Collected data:
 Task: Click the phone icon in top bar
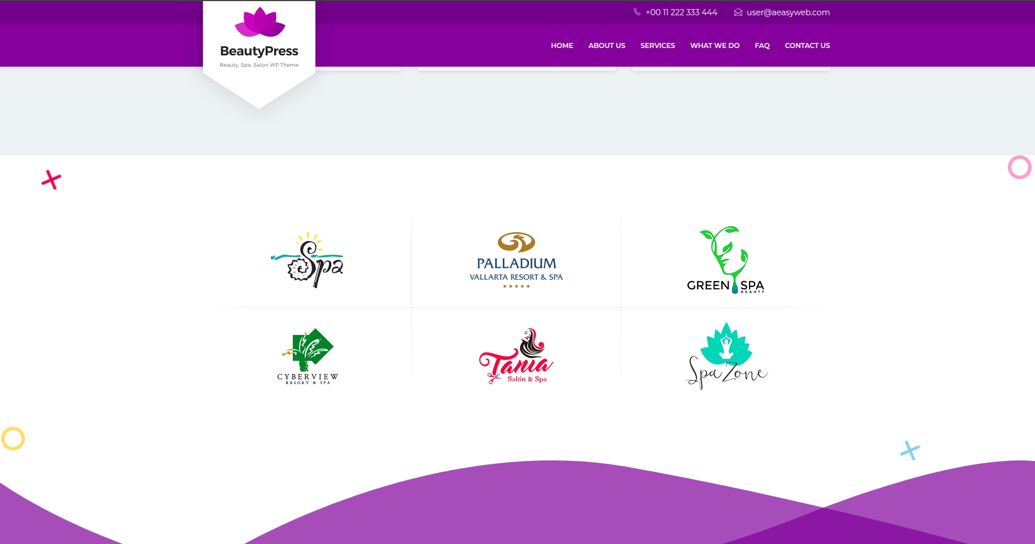pyautogui.click(x=637, y=12)
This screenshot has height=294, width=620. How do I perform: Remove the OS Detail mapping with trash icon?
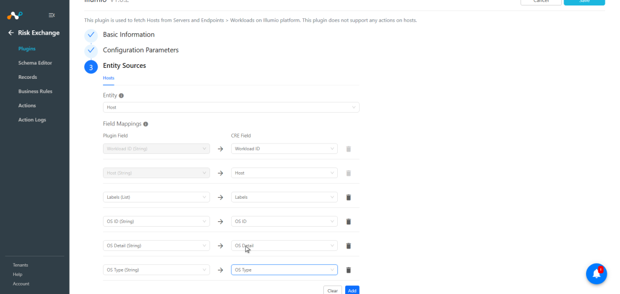click(x=348, y=246)
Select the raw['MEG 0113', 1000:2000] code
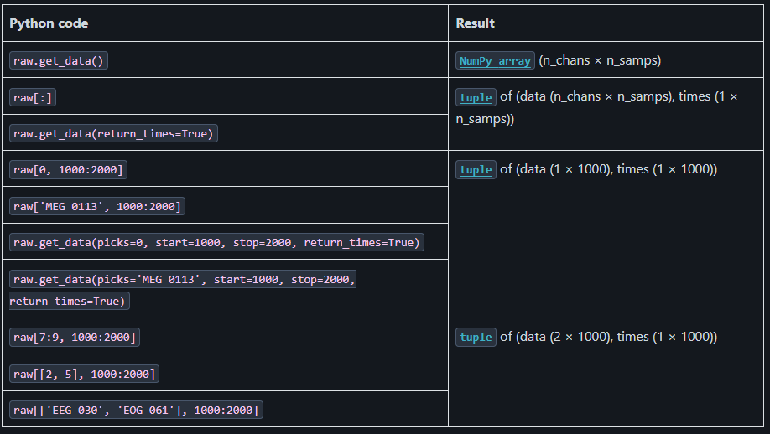 (97, 206)
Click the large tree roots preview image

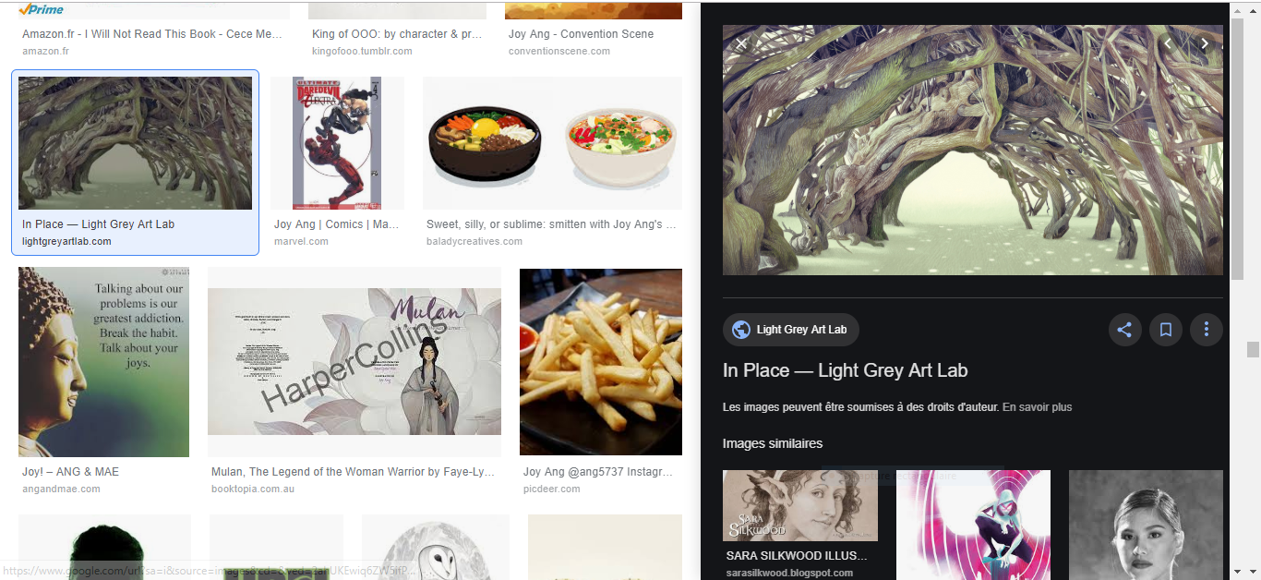973,150
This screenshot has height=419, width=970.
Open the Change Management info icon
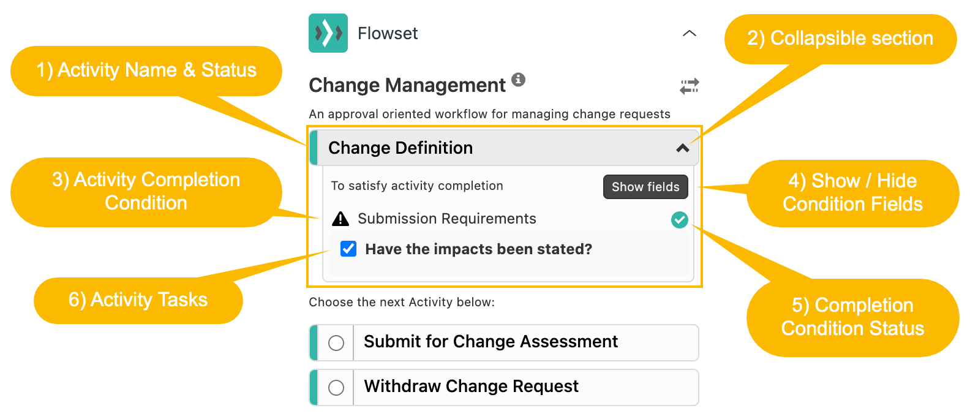pos(518,79)
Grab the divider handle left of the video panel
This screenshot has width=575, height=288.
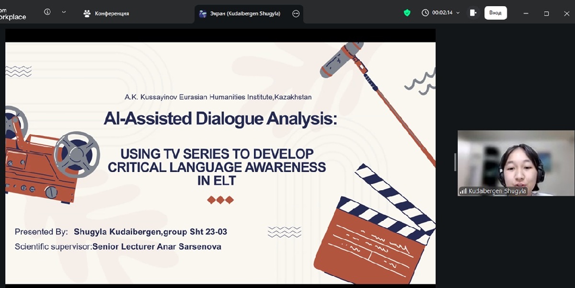tap(455, 162)
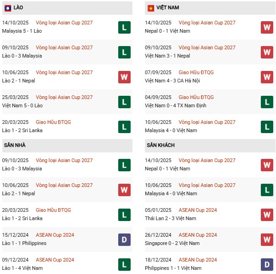Click the Vietnam flag icon

[150, 8]
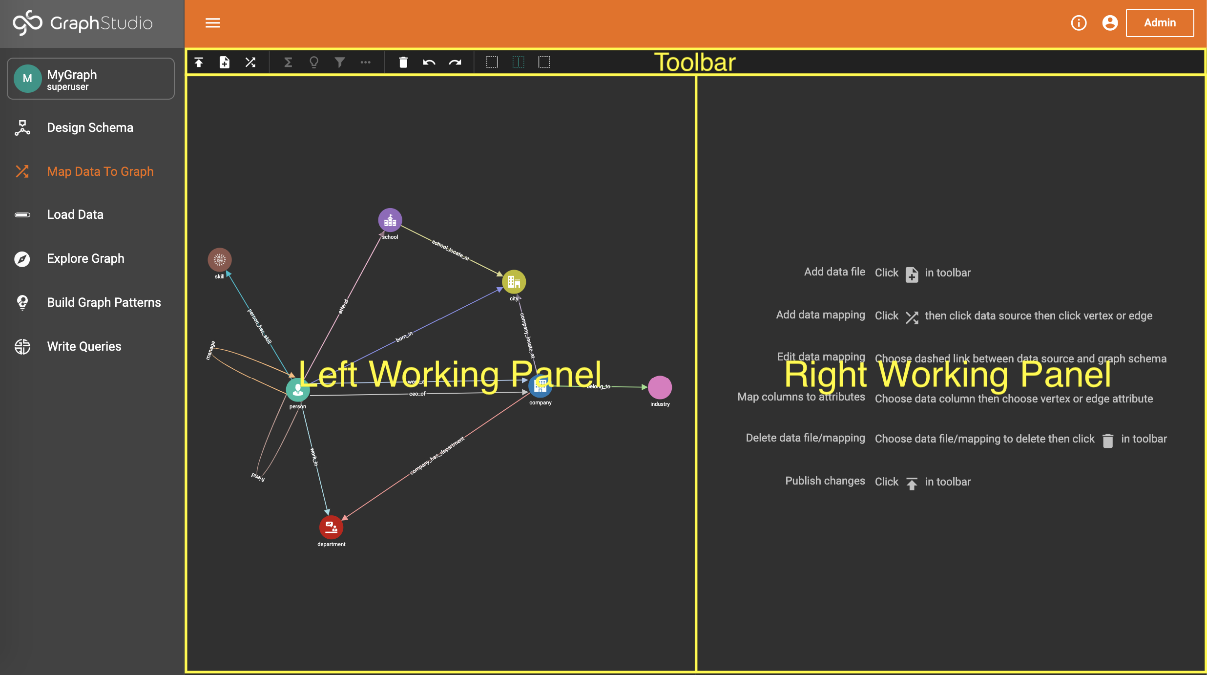Click the hamburger menu icon top left
The height and width of the screenshot is (675, 1207).
[212, 22]
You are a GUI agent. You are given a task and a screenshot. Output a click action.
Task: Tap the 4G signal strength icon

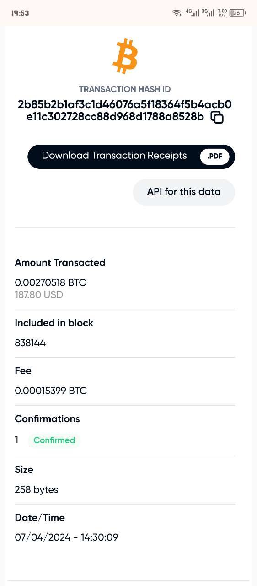[x=192, y=12]
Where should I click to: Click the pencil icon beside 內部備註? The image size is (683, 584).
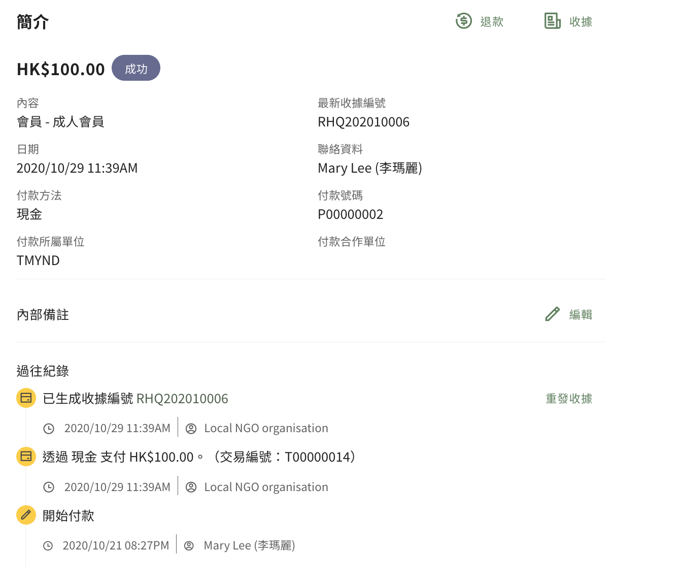point(552,314)
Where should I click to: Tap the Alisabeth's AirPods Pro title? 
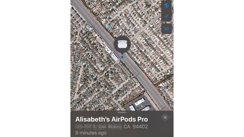click(112, 119)
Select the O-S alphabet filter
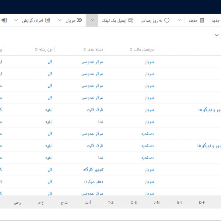 (x=134, y=203)
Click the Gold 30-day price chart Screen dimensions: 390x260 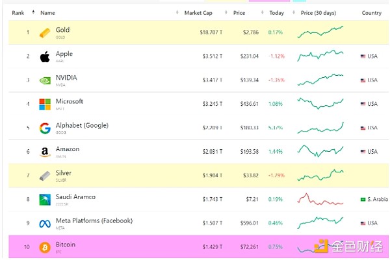(320, 32)
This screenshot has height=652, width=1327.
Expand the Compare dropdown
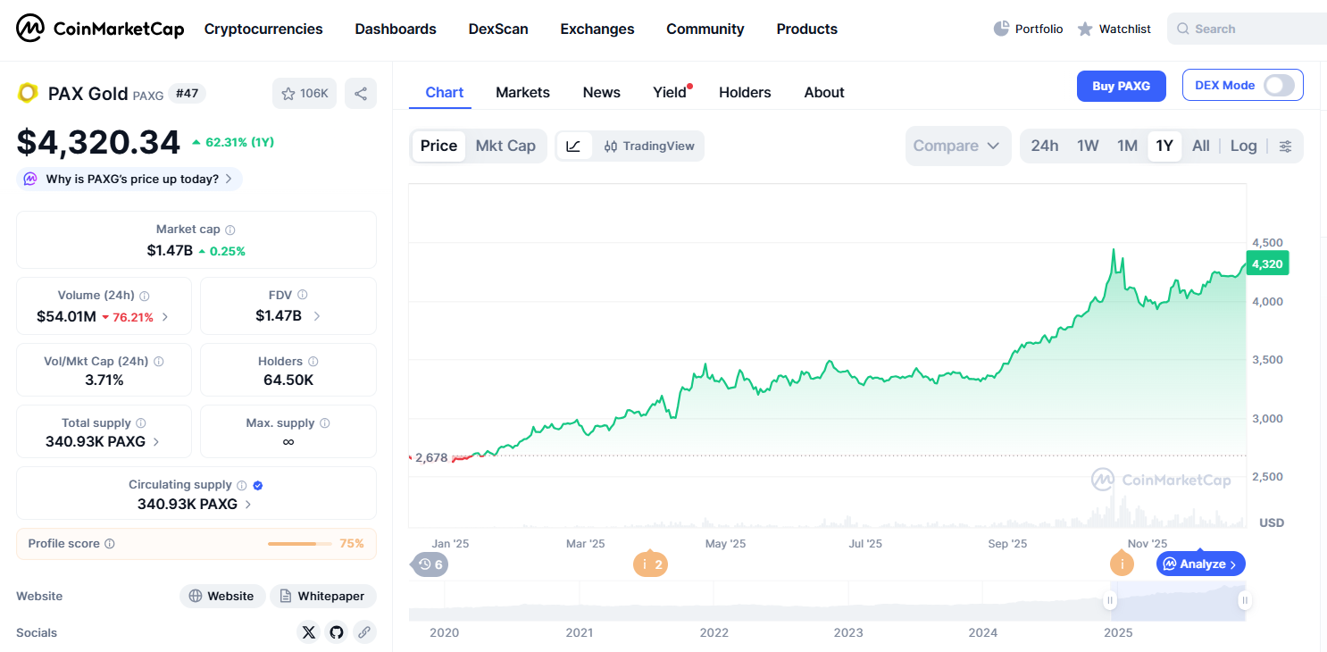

→ Task details
Please reproduce, word for word, every line from the first line of the records above through the line containing "You are a GUI", and leave out the pictures.

→ Reply
 Task: Click the phone icon in top bar
pyautogui.click(x=637, y=12)
This screenshot has height=294, width=620. How do I perform: Remove the OS Detail mapping with trash icon?
click(x=348, y=246)
Select the raw['MEG 0113', 1000:2000] code
 (97, 206)
Click the large tree roots preview image

973,150
This screenshot has height=419, width=970.
Open the Change Management info icon
pos(518,79)
Grab the divider handle left of the video panel
This screenshot has width=575, height=288.
tap(455, 162)
Click the Vietnam flag icon

[150, 8]
Click the hamburger menu icon top left
The height and width of the screenshot is (675, 1207).
[212, 22]
You are a GUI agent. You are given a task and a screenshot. Output a click action.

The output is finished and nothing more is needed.